--- EXCERPTED TEXT ---
** Start **
CATALYST VENTURES, INC. CHANGE OF CONTROL AGREEMENT
Exhibit 10.3
CATALYST VENTURES, INC.
THIS CHANGE OF CONTROL AGREEMENT (The "Agreement") is effective as of this 9st day of November, 2009 by and between XXXXXXX XXXXXXX XXXXX ("Employee" or “Executive”) and CATALYST GROUP HOLDINGS INCORPORATED. a Delaware corporation (the "Corporation").
Recitals
The board of directors of the Corporation (the “Board”) believes it is in the best interests of the Corporation to provide Executive with compensation arrangements and equity benefits upon a Change of Control (defined below), that are intended to provide Executive with enhanced financial security, are competitive with those of other corporations, and provide sufficient incentive to Executive to remain at the Corporation as an employee through a Change of Control.
In consideration of the mutual covenants and promises herein contained, the parties agree as follows:
1. Change of Control: Severance Benefits. Subject to the terms of this Agreement, if Executive's employment with Corporation terminates at any time, then the following shall apply:
(a) Voluntary Resignation: Termination For Cause. If Employee's
employment terminates in a voluntary resignation (and not an Involuntary Termination), or if the Employee is terminated for Cause, or if Employee voluntarily accepts a position below the level of vice president, then Employee shall not be entitled to receive severance or other benefits except for those (if any) as may be available under the Corporation's severance and benefits plans and policies then existing at the time of such termination. For the avoidance of doubt, nothing in this Agreement shall affect Executive’s right to retire pursuant to his employment agreement and/or Executive’s right to receive retirement benefits.
** End **
--- EXERCISE TASKS ---
[1] In the change of control agreement, rewrite the part that opens with the words containing "THIS CHANGE OF" and closes with "Change of Control.", swapping "enhanced financial security" for "greater financial stability".
[2] Answer these questions on the change of control agreement:
(a) Under the laws of which state is the Corporation organized?
(b) Through what event is the arrangement meant to give Executive an incentive to remain at the Corporation as an employee?
(c) Below what level of position does voluntarily accepting a role leave Employee without severance under this agreement?
[3] Can you pick up the change of control agreement and continue it from its last sentence?

--- INFORMATION GIVEN ---
** Start **
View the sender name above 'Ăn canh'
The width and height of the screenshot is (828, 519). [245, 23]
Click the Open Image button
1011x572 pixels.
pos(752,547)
** End **
--- EXPECTED RESULTS ---
[1]
THIS CHANGE OF CONTROL AGREEMENT (The "Agreement") is effective as of this 9st day of November, 2009 by and between XXXXXXX XXXXXXX XXXXX ("Employee" or “Executive”) and CATALYST GROUP HOLDINGS INCORPORATED. a Delaware corporation (the "Corporation").
Recitals
The board of directors of the Corporation (the “Board”) believes it is in the best interests of the Corporation to provide Executive with compensation arrangements and equity benefits upon a Change of Control (defined below), that are intended to provide Executive with greater financial stability, are competitive with those of other corporations, and provide sufficient incentive to Executive to remain at the Corporation as an employee through a Change of Control.

[2]
(a) Delaware
(b) A Change of Control
(c) Vice president

[3]
(b) Involuntary Termination. If the Employee suffers an Involuntary
Termination (as defined below), then the Employee shall be entitled to receive:
(i) for the thirty six (36) months following Employee’s termination, Employee’s Base Compensation (defined below) in effect at the date of such termination, which shall not be less than the Base Compensation to which Employee was entitled on the date that is sixty (60) days prior to Employee’s termination; and
(ii) reimbursements from the Corporation for the same level of health coverage and benefits as in effect at the date of Employee’s termination; provided, however, that (A) Employee is a Qualified Beneficiary as defined in Section 4980B(g)(1) of the Internal Revenue Code of 1986, as amended (the “Code”)); and (B) Employee elects Continuation Coverage pursuant to and as defined in the Consolidated Omnibus Budget Reconciliation Act of 1985, as amended (“COBRA”), within the time period prescribed pursuant to COBRA. The Corporation shall continue to reimburse Employee for Continuation Coverage for the duration of Executive’s life.
(iii) all of Executive’s retirement rights and benefits that Employee shall be entitled to receive pursuant to Executive’s employment agreement with the Company (as if Executive had retired).
(iv) the immediate vesting of all unvested shares that Executive has been issued, if not already vested.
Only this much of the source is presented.